巨大芽孢桿菌LB01粗提物對采后芒果炭疽病的生防效果及成分鑒定

丁從文，韋羅晴，馬忠璇，周尚澤

（1.桂西區域生態環境分析和污染控制重點實驗室，廣西 百色 533000；2.百色學院化學與環境工程學院，廣西 百色 533000）

研究表明，巨大芽孢桿菌（Bacillus megaterium，BM）對一些食品病害如香蕉大灰斑病、小麥紋枯病、辣椒疫霉病、花生黃曲霉病及生姜青枯病等均有良好的生防效果[1-5]。也有研究報道BM z12及BM B1301粗提液對水稻紋枯病菌（Corticium sasakii）有抑制效果[6-7]，吉玉玉等[8]報道BM L2粗提物對番茄青枯雷爾氏菌（Ralstonia solanacearum）有抑制作用，趙妗頤等[9]報道BM L2粗提物對魔芋軟腐病菌（Erwinia carotovora subsp.carotovora）有抗菌活性。然而，關于BM粗提物對由炭疽病菌（Colletotrichum gloeosporioides，CG）引起的芒果炭疽病的防治測試及BM粗提物中活性成分的分離鑒定，文獻中少見報道。

前期研究已表明，BM LB01發酵濾液抑制了采后芒果CG菌絲生長和孢子萌發，抑制了芒果炭疽病的病斑擴展及芽管伸長[10]。
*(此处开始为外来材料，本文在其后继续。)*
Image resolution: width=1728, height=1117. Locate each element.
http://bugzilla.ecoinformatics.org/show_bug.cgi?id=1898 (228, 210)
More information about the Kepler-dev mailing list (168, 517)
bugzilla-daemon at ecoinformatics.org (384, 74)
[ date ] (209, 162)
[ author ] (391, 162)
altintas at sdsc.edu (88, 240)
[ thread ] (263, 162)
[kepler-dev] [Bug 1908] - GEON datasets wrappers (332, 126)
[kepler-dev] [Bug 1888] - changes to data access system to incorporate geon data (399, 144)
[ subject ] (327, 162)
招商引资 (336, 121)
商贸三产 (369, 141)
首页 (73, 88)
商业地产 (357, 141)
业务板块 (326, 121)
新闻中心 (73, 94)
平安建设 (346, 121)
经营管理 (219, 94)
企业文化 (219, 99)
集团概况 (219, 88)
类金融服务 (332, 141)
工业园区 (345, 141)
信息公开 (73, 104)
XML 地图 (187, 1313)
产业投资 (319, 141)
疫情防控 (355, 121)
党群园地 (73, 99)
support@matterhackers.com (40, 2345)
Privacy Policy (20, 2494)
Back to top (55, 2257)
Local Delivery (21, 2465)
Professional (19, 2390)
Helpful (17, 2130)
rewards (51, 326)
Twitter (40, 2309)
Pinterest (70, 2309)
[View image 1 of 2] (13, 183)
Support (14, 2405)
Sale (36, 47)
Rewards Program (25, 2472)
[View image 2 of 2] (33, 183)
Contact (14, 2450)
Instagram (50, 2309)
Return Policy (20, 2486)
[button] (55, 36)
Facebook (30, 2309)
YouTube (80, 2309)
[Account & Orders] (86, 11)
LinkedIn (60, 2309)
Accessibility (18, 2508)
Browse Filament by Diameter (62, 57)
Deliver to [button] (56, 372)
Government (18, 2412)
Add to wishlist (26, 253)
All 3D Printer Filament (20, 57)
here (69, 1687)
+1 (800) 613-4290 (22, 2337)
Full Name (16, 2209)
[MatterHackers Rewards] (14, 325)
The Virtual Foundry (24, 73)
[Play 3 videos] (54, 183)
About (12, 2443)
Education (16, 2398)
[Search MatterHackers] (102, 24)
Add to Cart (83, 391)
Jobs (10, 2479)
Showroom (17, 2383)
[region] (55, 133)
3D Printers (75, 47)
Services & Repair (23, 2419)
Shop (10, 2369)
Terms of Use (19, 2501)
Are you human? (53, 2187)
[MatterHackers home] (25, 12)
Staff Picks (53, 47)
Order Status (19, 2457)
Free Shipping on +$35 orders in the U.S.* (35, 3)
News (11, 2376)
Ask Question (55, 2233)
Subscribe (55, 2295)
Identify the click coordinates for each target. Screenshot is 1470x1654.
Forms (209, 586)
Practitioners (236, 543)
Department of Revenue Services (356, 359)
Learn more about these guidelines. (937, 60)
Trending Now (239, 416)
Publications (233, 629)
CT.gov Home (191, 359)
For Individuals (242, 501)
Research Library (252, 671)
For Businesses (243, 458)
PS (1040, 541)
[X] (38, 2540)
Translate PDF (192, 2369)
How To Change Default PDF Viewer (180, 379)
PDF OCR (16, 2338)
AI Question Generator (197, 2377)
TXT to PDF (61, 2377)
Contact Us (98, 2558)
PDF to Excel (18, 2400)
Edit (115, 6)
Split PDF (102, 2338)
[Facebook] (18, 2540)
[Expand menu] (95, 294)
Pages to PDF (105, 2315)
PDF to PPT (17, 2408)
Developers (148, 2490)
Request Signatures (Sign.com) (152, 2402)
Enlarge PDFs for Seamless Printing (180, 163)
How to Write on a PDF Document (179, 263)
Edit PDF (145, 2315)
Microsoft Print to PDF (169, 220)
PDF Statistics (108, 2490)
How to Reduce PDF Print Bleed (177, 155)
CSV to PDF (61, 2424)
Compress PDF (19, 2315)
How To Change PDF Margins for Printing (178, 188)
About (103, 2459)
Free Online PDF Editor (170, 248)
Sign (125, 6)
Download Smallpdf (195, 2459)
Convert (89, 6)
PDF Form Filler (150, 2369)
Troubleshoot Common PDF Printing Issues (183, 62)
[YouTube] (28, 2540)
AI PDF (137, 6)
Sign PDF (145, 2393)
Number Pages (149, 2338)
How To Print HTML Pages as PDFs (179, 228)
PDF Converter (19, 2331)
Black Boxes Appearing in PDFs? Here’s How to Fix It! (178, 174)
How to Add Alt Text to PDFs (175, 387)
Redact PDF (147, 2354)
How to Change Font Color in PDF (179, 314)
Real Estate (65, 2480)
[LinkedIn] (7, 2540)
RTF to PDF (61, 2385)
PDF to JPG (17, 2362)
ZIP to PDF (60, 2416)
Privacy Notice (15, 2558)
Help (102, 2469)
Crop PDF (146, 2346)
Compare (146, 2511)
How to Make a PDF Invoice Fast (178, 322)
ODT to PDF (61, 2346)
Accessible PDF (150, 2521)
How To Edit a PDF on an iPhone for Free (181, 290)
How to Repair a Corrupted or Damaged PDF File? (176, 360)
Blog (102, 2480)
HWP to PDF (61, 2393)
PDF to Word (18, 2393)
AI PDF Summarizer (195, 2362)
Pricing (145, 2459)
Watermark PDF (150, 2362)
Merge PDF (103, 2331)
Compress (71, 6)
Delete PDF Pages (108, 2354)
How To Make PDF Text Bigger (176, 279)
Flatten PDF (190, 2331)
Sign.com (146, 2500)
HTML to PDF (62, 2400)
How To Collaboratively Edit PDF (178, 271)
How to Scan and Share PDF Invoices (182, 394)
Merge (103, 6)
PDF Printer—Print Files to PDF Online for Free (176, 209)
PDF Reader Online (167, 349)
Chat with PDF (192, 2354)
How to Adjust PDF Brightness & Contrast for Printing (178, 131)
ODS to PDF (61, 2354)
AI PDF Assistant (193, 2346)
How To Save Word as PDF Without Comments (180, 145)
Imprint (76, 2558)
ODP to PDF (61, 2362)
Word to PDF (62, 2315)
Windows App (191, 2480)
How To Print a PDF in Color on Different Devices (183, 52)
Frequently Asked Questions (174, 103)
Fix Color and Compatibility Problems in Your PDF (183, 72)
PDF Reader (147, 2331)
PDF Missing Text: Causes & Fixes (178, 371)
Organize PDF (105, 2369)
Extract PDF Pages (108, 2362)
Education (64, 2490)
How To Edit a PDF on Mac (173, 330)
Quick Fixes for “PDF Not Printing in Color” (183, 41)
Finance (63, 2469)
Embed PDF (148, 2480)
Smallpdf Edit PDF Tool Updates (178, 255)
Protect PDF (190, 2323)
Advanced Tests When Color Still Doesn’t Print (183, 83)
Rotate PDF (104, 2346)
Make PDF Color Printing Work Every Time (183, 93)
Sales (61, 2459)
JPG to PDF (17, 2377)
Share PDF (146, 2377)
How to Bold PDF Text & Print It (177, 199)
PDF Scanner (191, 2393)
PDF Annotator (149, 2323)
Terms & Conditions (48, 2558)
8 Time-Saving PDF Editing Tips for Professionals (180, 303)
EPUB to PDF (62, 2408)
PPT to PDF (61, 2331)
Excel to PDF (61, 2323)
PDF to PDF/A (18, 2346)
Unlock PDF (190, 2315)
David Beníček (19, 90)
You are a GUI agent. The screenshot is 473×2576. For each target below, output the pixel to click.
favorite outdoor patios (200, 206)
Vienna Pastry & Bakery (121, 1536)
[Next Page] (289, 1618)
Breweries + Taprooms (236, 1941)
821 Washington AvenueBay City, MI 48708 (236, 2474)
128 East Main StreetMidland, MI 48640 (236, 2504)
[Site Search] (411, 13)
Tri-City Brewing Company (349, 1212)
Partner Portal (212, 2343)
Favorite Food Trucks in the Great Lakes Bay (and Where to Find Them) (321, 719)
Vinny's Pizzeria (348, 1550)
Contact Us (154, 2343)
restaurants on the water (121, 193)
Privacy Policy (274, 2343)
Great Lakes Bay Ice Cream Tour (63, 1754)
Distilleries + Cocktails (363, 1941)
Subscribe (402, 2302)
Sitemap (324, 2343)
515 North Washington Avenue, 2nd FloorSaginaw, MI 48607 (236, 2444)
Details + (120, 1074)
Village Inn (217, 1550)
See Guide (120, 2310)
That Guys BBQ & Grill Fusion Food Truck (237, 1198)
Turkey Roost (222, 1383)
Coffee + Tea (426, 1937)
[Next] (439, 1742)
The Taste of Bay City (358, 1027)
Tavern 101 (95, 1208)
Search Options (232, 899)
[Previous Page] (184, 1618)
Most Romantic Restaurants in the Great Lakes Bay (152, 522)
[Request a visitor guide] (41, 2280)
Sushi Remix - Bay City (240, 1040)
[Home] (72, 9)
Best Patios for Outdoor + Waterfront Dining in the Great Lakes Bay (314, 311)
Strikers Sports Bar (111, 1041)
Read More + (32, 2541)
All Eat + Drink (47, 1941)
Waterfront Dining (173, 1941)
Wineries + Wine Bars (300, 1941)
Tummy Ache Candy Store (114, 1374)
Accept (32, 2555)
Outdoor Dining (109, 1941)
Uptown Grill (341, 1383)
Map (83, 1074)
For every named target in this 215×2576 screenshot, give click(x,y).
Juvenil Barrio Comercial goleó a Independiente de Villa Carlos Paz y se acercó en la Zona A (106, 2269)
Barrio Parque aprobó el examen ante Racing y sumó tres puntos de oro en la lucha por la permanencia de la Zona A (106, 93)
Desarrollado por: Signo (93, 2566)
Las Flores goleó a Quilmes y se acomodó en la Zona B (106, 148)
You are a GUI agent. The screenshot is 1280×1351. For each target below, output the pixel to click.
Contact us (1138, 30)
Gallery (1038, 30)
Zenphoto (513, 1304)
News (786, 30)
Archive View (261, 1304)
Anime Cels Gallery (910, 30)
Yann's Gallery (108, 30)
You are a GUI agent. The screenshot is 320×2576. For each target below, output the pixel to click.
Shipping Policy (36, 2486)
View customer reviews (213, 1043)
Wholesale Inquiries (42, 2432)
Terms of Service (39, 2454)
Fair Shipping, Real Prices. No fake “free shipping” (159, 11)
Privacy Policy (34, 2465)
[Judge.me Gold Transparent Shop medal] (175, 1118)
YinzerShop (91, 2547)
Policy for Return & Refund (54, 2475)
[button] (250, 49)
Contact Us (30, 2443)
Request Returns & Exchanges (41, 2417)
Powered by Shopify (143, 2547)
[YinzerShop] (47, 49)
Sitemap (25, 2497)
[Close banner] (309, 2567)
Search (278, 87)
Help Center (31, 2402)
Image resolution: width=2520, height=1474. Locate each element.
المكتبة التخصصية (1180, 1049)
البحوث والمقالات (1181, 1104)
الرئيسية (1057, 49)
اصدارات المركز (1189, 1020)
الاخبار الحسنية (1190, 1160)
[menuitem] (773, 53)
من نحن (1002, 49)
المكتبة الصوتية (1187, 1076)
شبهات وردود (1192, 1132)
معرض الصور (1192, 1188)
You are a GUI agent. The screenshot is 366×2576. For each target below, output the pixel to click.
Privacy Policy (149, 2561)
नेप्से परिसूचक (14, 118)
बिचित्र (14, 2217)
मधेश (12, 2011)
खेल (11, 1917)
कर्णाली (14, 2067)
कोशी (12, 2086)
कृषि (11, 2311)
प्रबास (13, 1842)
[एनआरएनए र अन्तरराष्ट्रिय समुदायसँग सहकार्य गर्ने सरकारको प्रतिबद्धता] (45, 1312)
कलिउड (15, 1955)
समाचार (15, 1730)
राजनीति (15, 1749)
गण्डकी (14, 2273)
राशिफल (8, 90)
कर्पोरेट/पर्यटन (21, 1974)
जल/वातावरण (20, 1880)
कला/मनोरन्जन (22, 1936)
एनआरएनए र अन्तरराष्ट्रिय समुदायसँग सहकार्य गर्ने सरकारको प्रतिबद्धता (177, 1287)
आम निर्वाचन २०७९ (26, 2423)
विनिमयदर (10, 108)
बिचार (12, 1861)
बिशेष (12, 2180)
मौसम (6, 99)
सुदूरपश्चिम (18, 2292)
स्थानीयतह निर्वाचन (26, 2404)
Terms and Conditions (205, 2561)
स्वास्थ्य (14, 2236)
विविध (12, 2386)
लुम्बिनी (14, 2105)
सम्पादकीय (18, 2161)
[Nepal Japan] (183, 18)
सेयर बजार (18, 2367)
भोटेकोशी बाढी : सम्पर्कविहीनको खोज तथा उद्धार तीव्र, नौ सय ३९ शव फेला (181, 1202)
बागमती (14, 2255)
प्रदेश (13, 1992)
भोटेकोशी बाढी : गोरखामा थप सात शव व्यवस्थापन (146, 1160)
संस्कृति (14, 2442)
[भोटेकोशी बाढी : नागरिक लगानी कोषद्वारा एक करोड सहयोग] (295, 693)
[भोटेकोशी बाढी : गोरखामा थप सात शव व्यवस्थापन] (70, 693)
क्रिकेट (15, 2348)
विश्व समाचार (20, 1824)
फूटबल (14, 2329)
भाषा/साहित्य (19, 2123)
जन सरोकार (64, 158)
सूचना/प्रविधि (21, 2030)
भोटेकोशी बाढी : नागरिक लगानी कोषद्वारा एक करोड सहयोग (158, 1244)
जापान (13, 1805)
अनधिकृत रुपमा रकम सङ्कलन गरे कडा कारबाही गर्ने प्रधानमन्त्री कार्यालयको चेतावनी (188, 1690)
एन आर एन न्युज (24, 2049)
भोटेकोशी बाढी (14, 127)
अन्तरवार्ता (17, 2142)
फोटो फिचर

本文在前期研究基礎上，采用乙酸乙酯（ethyl acetate，EA）、石油醚（petroleun ether，PE）和二氯甲烷（dichloromethane，DCM）等有機溶劑對BM LB01發酵濾液中活性成分進行萃取，研究其粗提物對采后貯藏期芒果炭疽病菌的抑菌效果，并對防病效果最佳的粗提物進行活性成分分離純化和結構鑒定，本期研究將為防治采后芒果炭疽病的新藥合成提供微生物源先導化合物。

1 材料與方法

1.1 材料與試劑

菌株BM LB01：分離于百色市靖西縣巖溶區芒果園果樹根基土壤，保存于百色學院化學與環境工程學院天然有機化學研究室芽孢桿菌菌株儲藏柜；病原菌CG：百色學院農業與食品工程學院提供；七成熟“臺農”1號芒果：百色市靖西縣巖溶區芒果園；EA、PE、二甲基亞砜、DCM、施保克（分析純）：西亞化學科技（山東）有限公司；柱層析硅膠粉（100目～200目）、薄層層析硅膠板（F254）：煙臺維啟化工產品有限公司；大孔吸附樹脂（D101）：天津市津達正源有限公司。

1.2 儀器與設備

MFa-b微孔膜過濾器：杭州惠合機械設備有限公司；XPR微量電子天平：梅特勒-托利多國際有限公司；GGC-X小型試管翻轉振蕩萃取器：北京國環高科自動化技術研究院；SE-1000小型旋轉蒸發儀：北京儀信網通科技有限公司；LGZE-250型生化培養箱：杭州勒豐科技有限公司；EasYDish圓形細胞培養皿：賽默飛世爾科技（中國）有限公司；M2200-12道移液槍：杭州中旺科技有限公司；EFT-60/90臺式核磁共振波譜儀：QUANTUM量子科學儀器貿易（北京）有限公司；HT-JZ-1接種器：濟南騰昊科學儀器有限公司；DSX-280KB24高壓滅菌器、ZX-1800超凈工作臺：凱越機械有限公司；RMP-SAC生物層析柱：江陰市新輝層析設備有限公司；Nexera MP制備型高效液相色譜儀：廣州領托貿易有限公司。

1.3 試驗方法

1.3.1 巨大芽孢桿菌LB01粗提物的制備

參考文獻[10]的方法制備900 mL BM LB01無菌發酵濾液，于此發酵濾液中加入900 mL EA和200 mL H2O，劇烈搖動1 h，浸泡24 h，靜置分層后取上層EA相。下層水相再次用等體積的EA浸泡相同時間，共萃取3次。將3次得到的EA相合并，用無水Na2SO4干燥后于旋轉蒸發儀上減壓濃縮，收集EA相浸膏。

采用同樣的操作方法，制備PE和DCM相浸膏。

1.3.2 巨大芽孢桿菌LB01粗提物對采后芒果炭疽病的防治效果測定

1.3.2.1 藥液配制

采用電子天平準確稱量EA相浸膏1、2、4 mg溶解于熔融（45℃）的馬鈴薯葡萄糖瓊脂（potato dextrose agar，PDA）培養基或者二甲基亞砜（dimethyl sulfoxide，DMSO）中，配制 20、40、80 μg/mL 3 個系列濃度（藥量500 mL），貼上標簽，用于測定三類溶劑粗提物的體外和體內抗菌活性。稱取4 mg施保克溶于DMSO中配制80 μg/mL藥液，供試體積用量為500 mL。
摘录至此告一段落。